- [Article]:
━━━━━━━━━━━━━━━━━━━━━━━━━━━━━━

Un tournant décisif survient en 1889 : Arthus Bertrand abandonne l’édition pour se consacrer à l’orfèvrerie et aux médailles. Un pari gagnant. En 1953, la maison est choisie pour réaliser le Grand Collier de la Légion d’honneur, porté depuis par tous les présidents français. Elle façonne aussi les épées d’académiciens de figures comme Jean d’Ormesson ou Yehudi Menuhin.

En 1937, Arthus Bertrand franchit une nouvelle étape : la maison lance sa première collection de bijoux, dominée par les médailles religieuses. Le succès est au rendez-vous. Même pendant la Seconde Guerre mondiale, la créativité ne faiblit pas : faute de métaux précieux, elle reproduit des bijoux historiques en argent et bronze doré, inspirés des collections du Louvre.

Aujourd’hui, les médailles restent au cœur du style Arthus Bertrand, mais dans une version revisitée. L’étoile, le laurier et d’autres motifs classiques se déclinent en designs contemporains. La maison cultive aussi l’audace, comme en témoigne sa récente collaboration avec Rabanne lors de la Fashion Week Printemps-Été 2025. Deux pièces exclusives voient le jour : un sac en or composé de 157 médailles « Pluie d’Étoiles » et une médaille en vermeil inspirée du célèbre disque Rabanne.

━━━━━━━━━━━━━━━━━━━━━━━━━━━━━━

- [Consignes]:
- 1) Dans l'article, recopie le passage qui va de "Aujourd’hui, les médailles" jusqu'à "célèbre disque Rabanne." en remplaçant "laurier" par "trèfle".
- 2) Reprends le texte sur la maison Arthus Bertrand juste après sa dernière phrase et écris la suite.
Pas besoin du matériel qui suit.

- [Matériel présenté]:

━━━━━━━━━━━━━━━━━━━━━━━━━━━━━━

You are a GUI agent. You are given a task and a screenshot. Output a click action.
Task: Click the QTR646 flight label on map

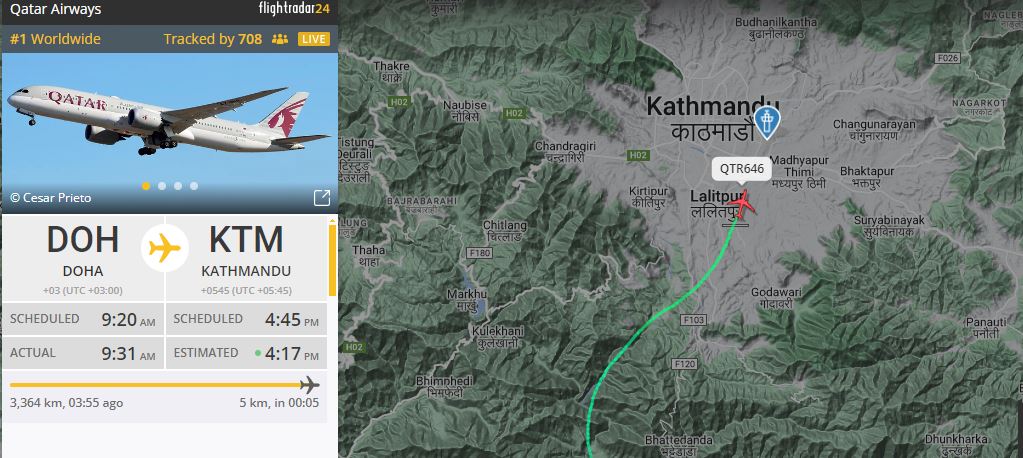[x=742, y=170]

━━━━━━━━━━━━━━━━━━━━━━━━━━━━━━

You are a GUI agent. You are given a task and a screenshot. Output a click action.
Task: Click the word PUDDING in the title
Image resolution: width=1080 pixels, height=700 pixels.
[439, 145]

━━━━━━━━━━━━━━━━━━━━━━━━━━━━━━

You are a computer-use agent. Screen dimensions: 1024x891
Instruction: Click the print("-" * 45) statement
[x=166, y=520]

━━━━━━━━━━━━━━━━━━━━━━━━━━━━━━

- [Résultats obtenus]:
- 1)
Aujourd’hui, les médailles restent au cœur du style Arthus Bertrand, mais dans une version revisitée. L’étoile, le trèfle et d’autres motifs classiques se déclinent en designs contemporains. La maison cultive aussi l’audace, comme en témoigne sa récente collaboration avec Rabanne lors de la Fashion Week Printemps-Été 2025. Deux pièces exclusives voient le jour : un sac en or composé de 157 médailles « Pluie d’Étoiles » et une médaille en vermeil inspirée du célèbre disque Rabanne.

- 2)
100 % made in France

Si l’histoire est riche, l’ancrage local l’est tout autant. La fabrication est entièrement française, répartie entre les ateliers de Saumur et Palaiseau, où des artisans perpétuent des techniques séculaires : gravure, émaillage, estampage. L’éthique est aussi au rendez-vous. Membre du Responsible Jewellery Council (RJC), Arthus Bertrand veille à la traçabilité et à l’impact environnemental de ses productions.

Depuis 2020, la maison a franchi un cap supplémentaire : elle n’utilise plus que de l’or recyclé. Près de 60 % proviennent d’anciens bijoux remis en circulation, le reste étant issu d’un fournisseur certifié RJC. Une manière de conjuguer luxe et responsabilité.